Sam serves Hally his supper, a bowl of pea soup, and tells Hally that his mother has gone to fetch his father, a drunken cripple, from the hospital. Hally seems perturbed by the news and skeptical because his father’s stay is supposed to last three more weeks. Hally is upset by the prospect of his father returning, and he insists Sam must be mistaken. Talk turns to school and the blows Hally received for drawing a caricature of his teacher. Sam starts reading Hally’s mathematics textbook, and the term “magnitude” soon leads the two into what both them of them consider to be the more agreeable subject of history. They discuss various “men of magnitude.” Hally’s favorites are Charles Darwin and Leo Tolstoy, while Sam prefers Abraham Lincoln and William Shakespeare. They both agree that Alexander Fleming, who discovered penicillin, is a true genius. The three reenact some scenes of education from Hally’s boyhood that took place in Sam and Willie’s servants’ quarters. Sam and Hally alternated the roles of pupil and teacher while Willie took less interest in the lessons.

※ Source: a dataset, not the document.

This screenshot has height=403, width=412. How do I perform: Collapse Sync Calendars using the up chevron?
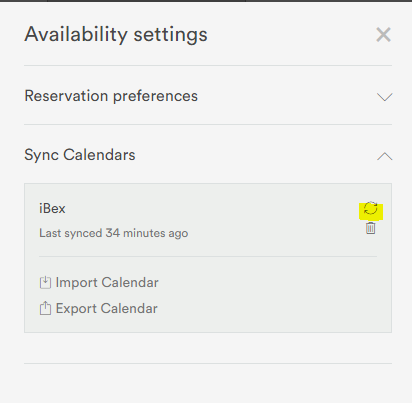(x=384, y=156)
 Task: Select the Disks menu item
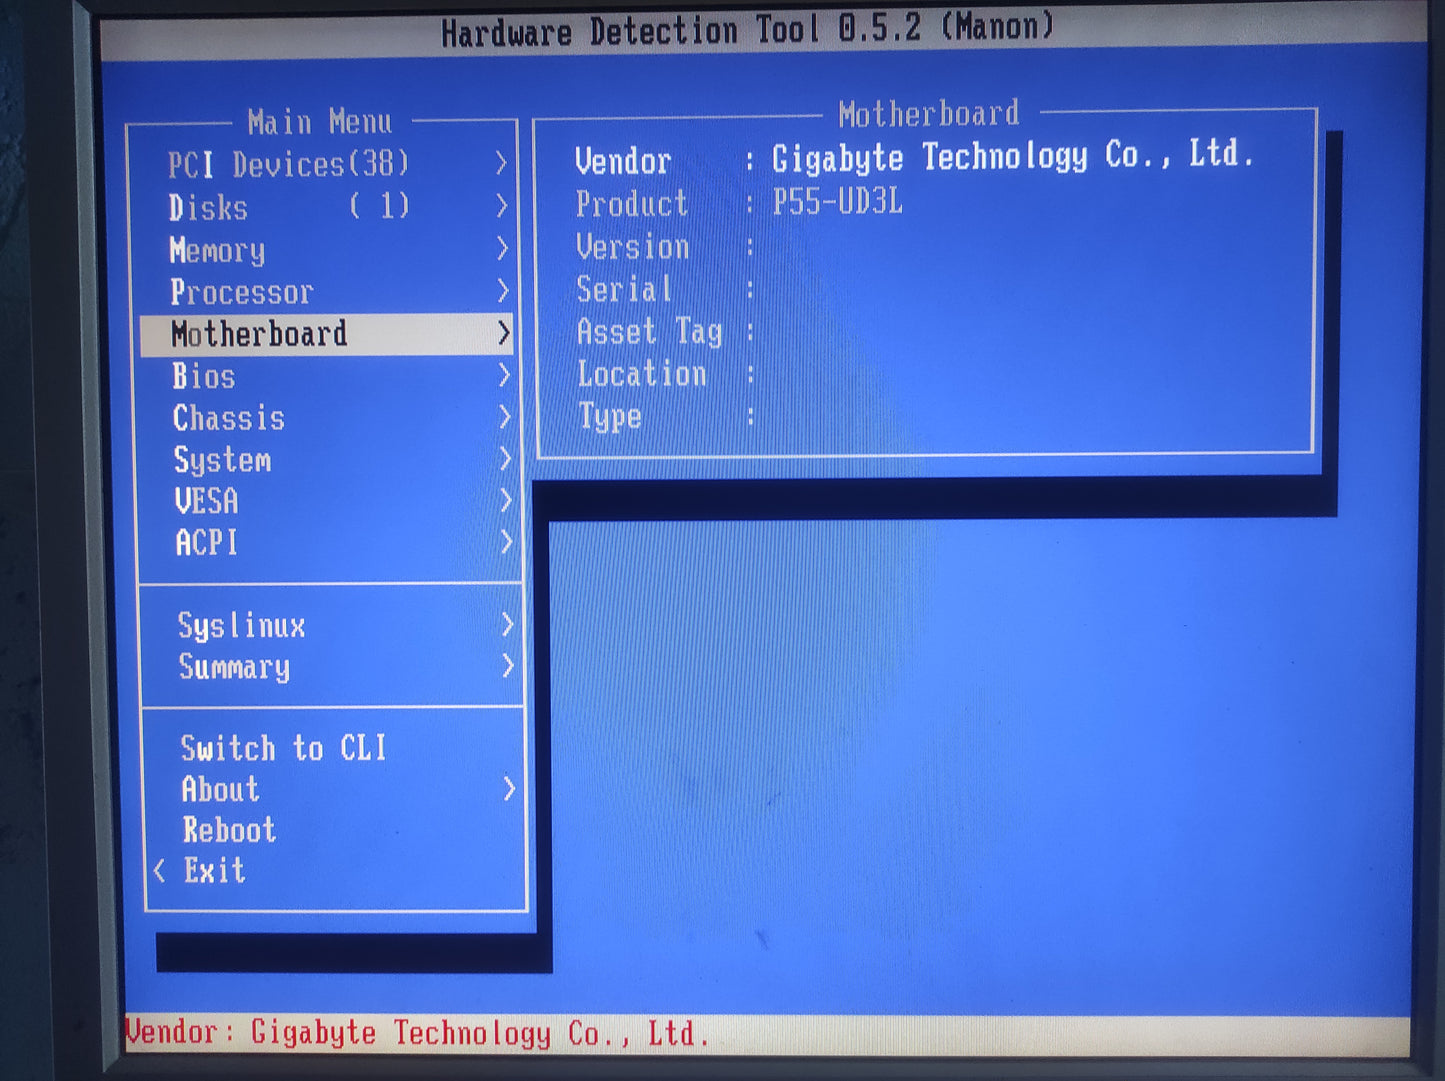coord(208,207)
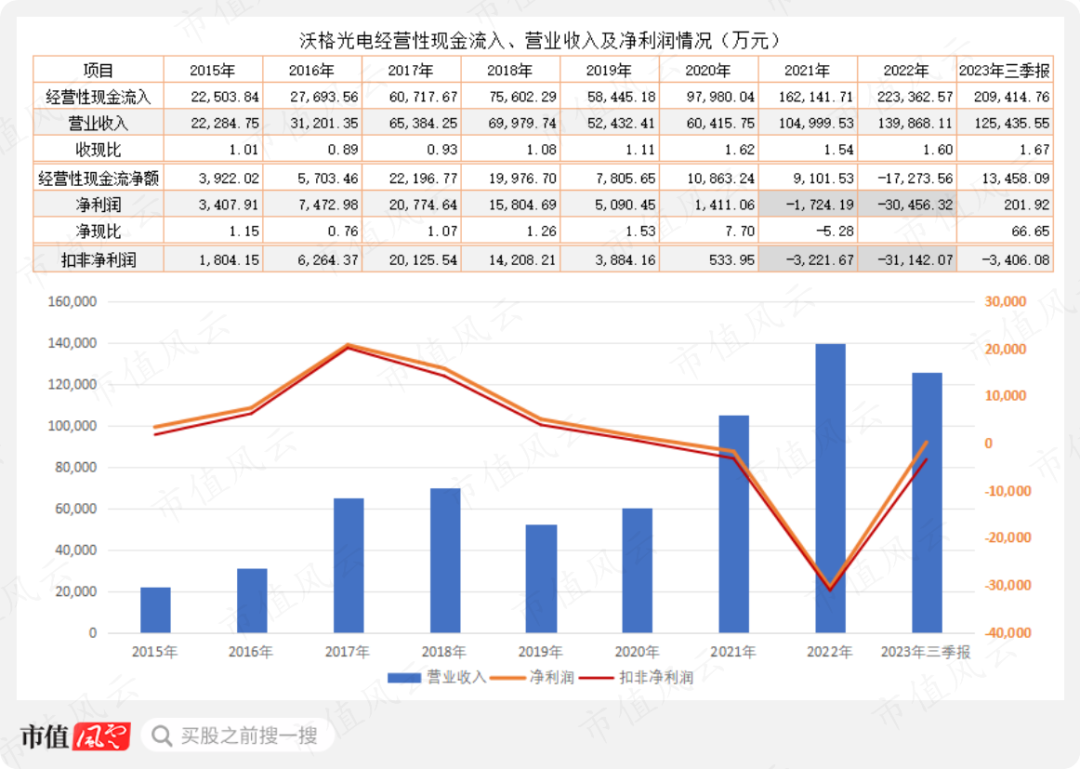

While reminiscing, Hally remembers a kite that Sam made for him one day. He recalls his embarrassment to be seen flying a shabby, homemade kite with a black man, and how his embarrassment melted away after the kite took off. He recalls wanting Sam to stay with him longer as he flew the kite from a bench on a hill. Hally’s mother phones from the hospital, and she and Hally argue after she says that, in fact, yes, Hally’s father is coming home. Hally is distraught at the news. He begins to take his anger out on Sam and Willie, who resume dance practice.
Hally is momentarily distracted out of his foul mood when he has the idea to write about Willie’s dance competition for a school assignment. Sam describes the event in vivid detail, and suggests that the dance floor is a slice of an ideal world, a world without collisions. Hally collapses back into his anger, arguing that their talk of an ideal world is “just so much bullshit.” Hally begins to be abusive with Sam, who has gently suggested Hally be more kind when speaking about his father. Hally counters that Sam should start calling him “Master Harold” instead of Hally. Then he tells a racist joke his father has shared with him about “a niggar’s arse.” He insists the joke is funny to Sam and Willie, who are dumbfounded. After some additional cruelty from Hally, Sam shows Hally his own backside. Then Sam adds some more detail to what, it turns out, was Hally’s half-remembered story about the kite. Sam had made the kite to distract Hally after a humiliating scene caused by Hally’s drunken father, and Sam left the bench because it was for whites only. Hally says that everything is pointless, and Sam, ever steady, advises him to pause and think things over because a lot of teaching has gone on. Hally leaves the tea room to meet his parents.
After Hally exits, Willie resolves to stop beating Hilda. He’s going to practice hard with her and do his best to win the competition. He decides to spend his bus fare on a jukebox song, and the play concludes with the two men dancing together. Sam leads and Willie follows.